Text segment
═══
Carl Bildt

Carl Bildt

Minister for Foreign Affairs
Assumed office 
6 October 2006
Prime Minister Fredrik Reinfeldt
Preceded by Jan Eliasson

Prime Minister of Sweden
In office
4 October 1991 – 7 October 1994
Monarch Carl XVI Gustaf
Deputy Bengt Westerberg
Preceded by Ingvar Carlsson
Succeeded by Ingvar Carlsson

High Representative for Bosnia and Herzegovina
In office
14 December 1995 – 18 June 1997
Preceded by Position established
Succeeded by Carlos Westendorp

Born 15 July 1949 (1949-07-15) (age 61)
Halmstad, Sweden
Nationality Swedish
Political party Moderate Party
Spouse(s) Anna Corazza
Alma mater Stockholm University (Incomplete)
Religion Roman Catholicism

Nils Daniel Carl Bildt , Honorary KCMG[1] (born 15 July 1949) is a Swedish politician, diplomat and nobleman. Formerly Prime Minister of Sweden from 1991 to 1994 and leader of the liberal conservative Moderate Party from 1986 to 1999, Bildt has served as Swedish Minister for Foreign Affairs since 6 October 2006. He has also been noted internationally as a mediator in the Balkan conflict, serving as the European Union's Special Envoy to the Former Yugoslavia from June 1995, co-chairman of the Dayton Peace Conference in November 1995 and as High Representative for Bosnia and Herzegovina from December 1995 to June 1997 immediately after the Bosnian War. From 1999 to 2001, he served as the United Nations Secretary-General's Special Envoy for the Balkans.



Bildt was born in Halmstad, Halland, and belongs to an old Norwegian-Danish-Swedish noble family traditionally domiciled in Bohus county. Bildt attended Stockholm University but never graduated. His great-great-grandfather, Baron Gillis Bildt, served as Prime Minister a century earlier and as a diplomat as well as Marshal of the Realm of Sweden (riksmarskalk). His great-grandfather General Knut Bildt was chief of the general staff. His great-grandfather's brother Carl Bildt served in the Ministry of Foreign Affairs as Cabinet - Secretary (Under secretary of state of foreign affairs, in Swedish kabinettssekreterare) and was a renowned diplomat and member of the Swedish Academy . Bildt's grandfather Nils Bildt was a Colonel and chief of the Halland Regiment. It is interesting to note that Colonel Bildt and his family were neighbours to the Palme family. Bildt's father Daniel Bildt (1920–2010) was a former major in the reserves of the now defunct Halland Regiment (Hallands regemente) and a former bureau director in the now defunct Civil Defense Board's Education Bureau. He married Kerstin Andersson - Alwå in 1947 . Bildt has a brother - Nils, who was born in 1952. Bildt himself was married to Kerstin Zetterberg 1974 - 1975, Mia Bohman (daughter of former Moderate party leader and Minister of Economy, Gösta Bohman) 1984 - 1997 and is currently married to Anna Maria Corazza since 1998. From his second marriage he has the children Gunnel (born 1989) and Nils (born 1991). From his third marriage he has the son Gustaf (born 2004). The family's perhaps most prominent lineage comes from Norway, where at least three of his ancestors have been that country's leaders in a position comparable with a modern PM: in 16th century, his ancestor Nils Henriksson av Østråt (Gyldenløve) served as Lord High Steward of Norway and another ancestor, Vincents Vincentson Lunge, as Viceroy of the kingdom of Norway; and then in 17th century, yet one ancestor, Jens Ovesonn Bjelke served as Lord High Chancellor of Norway, and was himself descended from king Haakon V of Norway (the king and his forefathers thus also being Bildt's ancestors) through his daughter Agnes Hakonardottir, Dame of Borgarsyssel.
═══
Given records
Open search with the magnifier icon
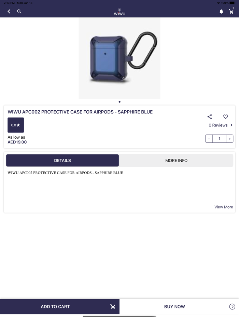 tap(19, 12)

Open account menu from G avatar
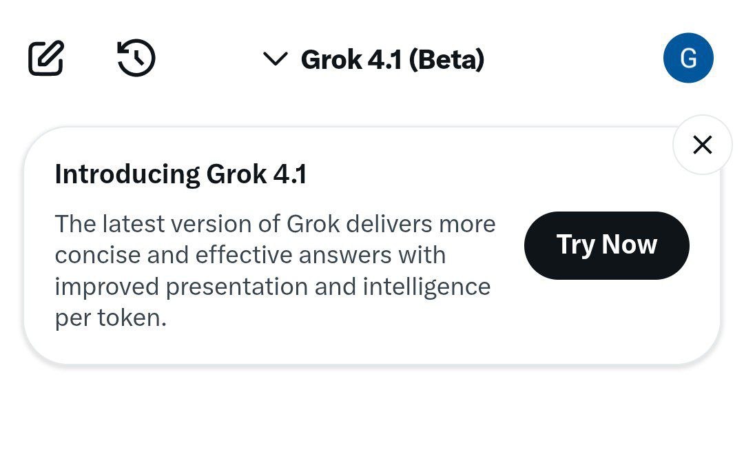click(x=688, y=59)
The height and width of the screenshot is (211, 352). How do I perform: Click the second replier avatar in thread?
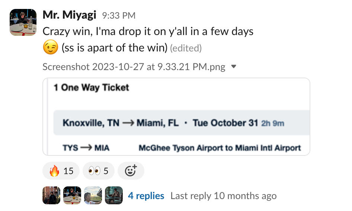click(72, 195)
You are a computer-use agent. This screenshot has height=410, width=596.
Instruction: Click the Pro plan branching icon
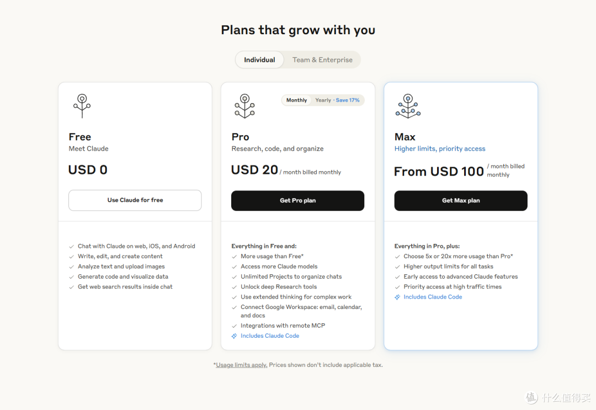click(245, 106)
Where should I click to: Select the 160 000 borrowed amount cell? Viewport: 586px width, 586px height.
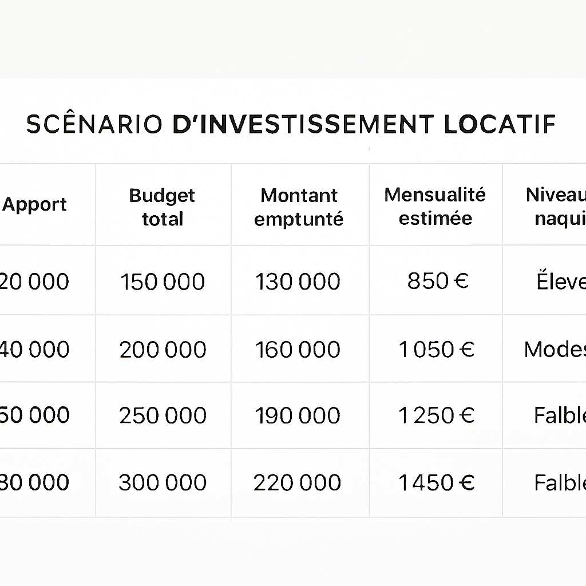298,350
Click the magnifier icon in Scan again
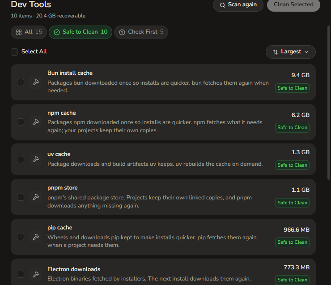Image resolution: width=331 pixels, height=285 pixels. 222,5
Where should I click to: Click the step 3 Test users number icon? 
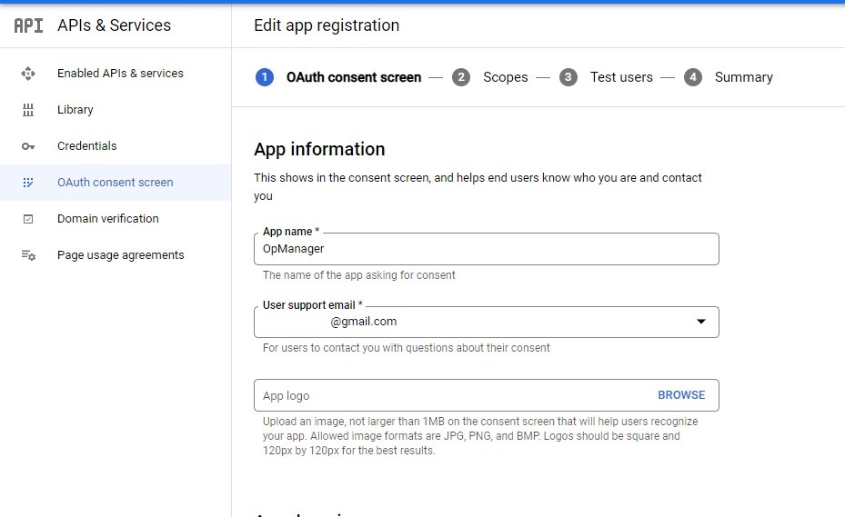point(568,77)
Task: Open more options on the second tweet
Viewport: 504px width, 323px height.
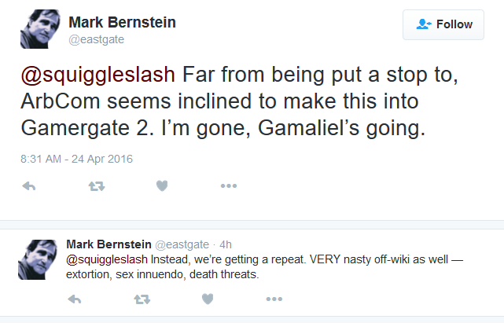Action: [x=274, y=299]
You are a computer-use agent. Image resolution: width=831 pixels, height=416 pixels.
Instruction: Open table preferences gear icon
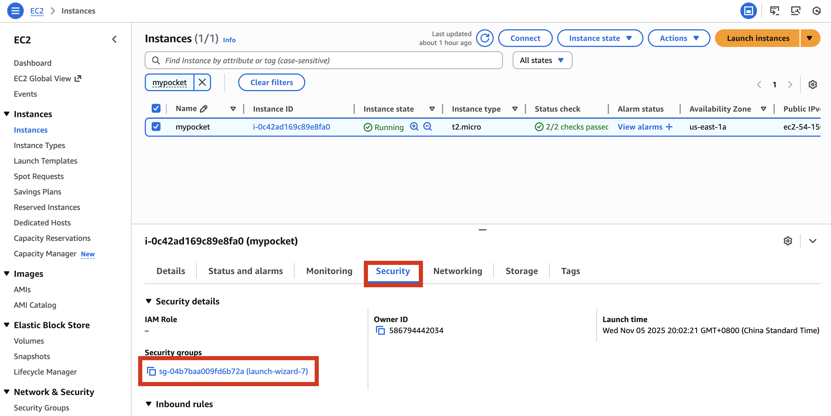813,84
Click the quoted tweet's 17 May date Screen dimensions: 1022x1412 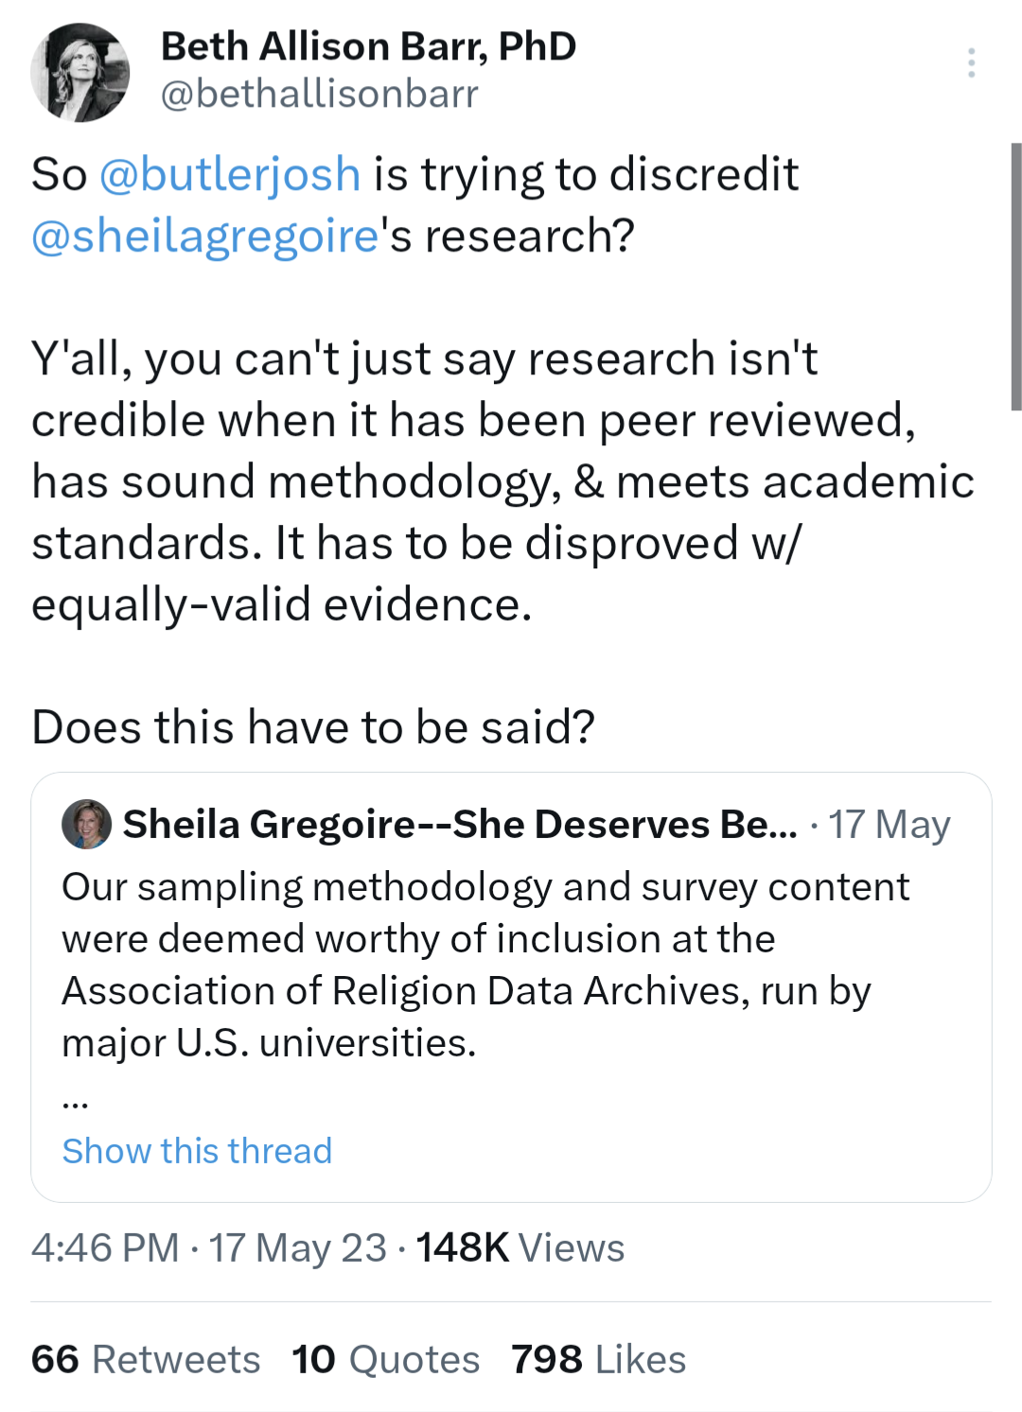pyautogui.click(x=889, y=824)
═══
Problems to work on
[1] Copy out the entries from their first line through the line containing "Action: [x=274, y=299]", with both ends included, and leave the pictures out.
[2] Extend the biography of Carl Bildt by carrying it on past its final sentence.

Task responses
[1]
Open search with the magnifier icon
 tap(19, 12)

Open account menu from G avatar
click(x=688, y=59)
The height and width of the screenshot is (211, 352). How do I perform: Click the second replier avatar in thread?
click(72, 195)
You are a computer-use agent. This screenshot has height=410, width=596.
Instruction: Click the Pro plan branching icon
click(245, 106)
Where should I click to: Select the 160 000 borrowed amount cell? Viewport: 586px width, 586px height.
298,350
Click the magnifier icon in Scan again
Image resolution: width=331 pixels, height=285 pixels. 222,5
Where should I click to: Click the step 3 Test users number icon? 
point(568,77)
Task: Open more options on the second tweet
Viewport: 504px width, 323px height.
Action: [x=274, y=299]

[2]
Early career

Bildt served as chairman of the FMSF Confederation of Swedish Conservative and Liberal Students, a centre-right student organisation, in the early 1970s. When the non-socialist formed government in 1976, Bildt came to serve as the Moderate party coordinator in his capacity as close collaborator of the then party leader and Minister of Economy Gösta Bohman. Bildt became a Member of Parliament in 1979, although he instead served as State Secretary for Policy Coordination in the non-socialist government reformed after that election. As an MP in the early eighties, he became noted as an incisive and combative debater on foreign affairs, and found himself pitted against Prime Minister Olof Palme. Bildt was elected leader of the Moderate Party in 1986, succeeding Ulf Adelsohn. In 1991 the Social Democrats were defeated by a four-party coalition led by Bildt's Moderates.

Prime minister

His government program was one of liberalizing and reforming the Swedish economy as well as making Sweden a member of the European Union. It initiated the negotiations for Sweden's accession to the European Union (though the work to prepare the ground, at home and versus the EEC/EU, had already started during the final year of the Social Democratic government. The Social Democrats' volte face on possible accession to the EEC was most likely a prerequisite for the positive referendum result) and Bildt signed the accession treaty at the European Union summit of Corfu, Greece, on 23 June 1994.

Bildt in a meeting with former U.S. President Bill Clinton at Grand Hotel in Stockholm (15 May 2001).

Economic reforms were enacted, including voucher schools, liberalized markets for telecommunications and energy as well as the privatization of publicly owned companies, privatization of health care, contributing to liberalizing the Swedish economy. Arguably, the subsequent budget cut-backs with the Social Democrates, and after 1994, continued spending cuts by the Social Democratic government, did more to reform the Swedish economy and the Swedish model, than Bildt's governments programme as such. The government's effectiveness was furthermore hampered as it was plagued by in-fighting, most memorably over the construction of the Oresund Bridge.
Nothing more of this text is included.